I asked Steve about his job, and he said that his job was to take pictures.
“Pictures of what?” I asked.
Turns out Steve was actually a photographer for National Geographic. His job was to travel all over the world taking pictures of rare insects for posterity. He had photographed everything from the mighty Ornithoptera euphorion to the rare Orthetrum cancellatum. Steve had pictures of himself covered in fire ants from head to toe, ones of him eating termites, and ones where he was holding a cockroach the size of his forearm. It was fascinating, I must admit. Steve’s claim to fame was his photographing this rare weevil that only lives in a six-square-kilometer area in the depths of the Peruvian jungle. I think he won an award for it in Annual Entomologist or some fancy journal like that.
The other interesting thing about Steve is that if you look really hard, and maybe squint a little bit, he looks a bit like a beetle. He had these glasses that were round and a little tinted, and a round head and body to match, so you could kind of imagine the shape. That night, he even had a sweater draped around his shoulders so it looked like he had two extra arms! You should have seen it – he was the perfect specimen.
The party didn’t last that long – all these important people had people to see, places to be, important things to do, so around nine o’clock, Steve and I found ourselves to be the last people at the party. I had been hanging out with Steve for most of the evening, and we seemed to get along well, so I invited him over to my place for beers and photos. I’m a bit of an amateur photographer as well – nothing really fancy, but I did have a picture of this dog published once. The dog wasn’t anything special, but there were about four of them that looked almost exactly the same. I submitted it to the Friar – our local “coffee news” paper. They published it with the caption…well, it’s not important. What is important is the fact that I had a photo published as well, and I figured that maybe Steve could give me some pointers.

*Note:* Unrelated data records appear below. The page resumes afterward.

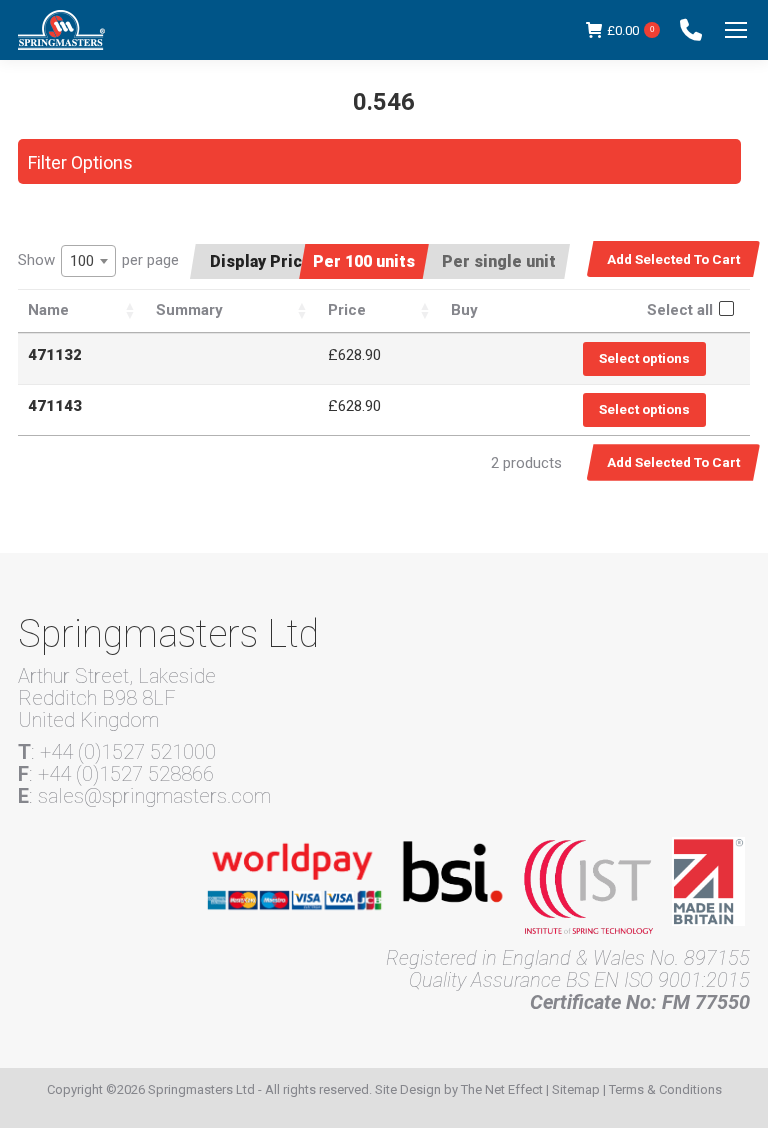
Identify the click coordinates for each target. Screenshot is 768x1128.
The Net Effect (502, 1089)
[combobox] (88, 261)
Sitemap (576, 1089)
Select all (680, 310)
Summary (189, 310)
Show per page (98, 260)
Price (347, 310)
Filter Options (80, 162)
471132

We arrived at my place around ten (I had to say my goodbyes to Mary), and I pulled out my photos. Steve had a few of his along as well, so we started comparing. I grabbed us some beers from the kitchen (Coors Lite – not my favourite, but I figured I should save the good stuff for later), poured them into glasses, and started talking about photos with Steve. He showed me some pictures of his collections. Bugs behind glass, every one on a pin, neatly labelled with common name, Latin name, and date and place of collection. From the look of it, Steve was quite the collector as well. All his bugs were dead, though. I asked him why there weren’t any live ones.
Steve pondered for a minute. “Because,” he said, “they are more interesting when they are dead. You can see them from all sides. Plus you don’t have to feed them anymore.”
“Hmm.” I mused. “That makes sense.”
We sat in silence for a while, pondering.
We talked for a bit about families – Steve’s brother lived a few counties over, he didn’t have a girlfriend but he did have a dog, and he thought Mary was cute. I agreed on that.
After more interesting conversation, Steve decided that he should head home soon. I poured one last beer for him, this one out of my special stock (Guinness, the ones I use when I have special company).
I excused myself for a minute. Nature was calling, and I had to think about what Steve had said. And about the bugs. I’ve never liked bugs. Too small for me. What use is something that you can step on?
I came back to the living room.
I heard a thump, and I saw motion in the corner of the room. There was Steve, foaming at the mouth, crawling towards the door. I looked him straight in the eye.
Now Steve is sitting behind glass in my basement. I even labelled it and everything. Steven MacAllister, Homo Sapiens.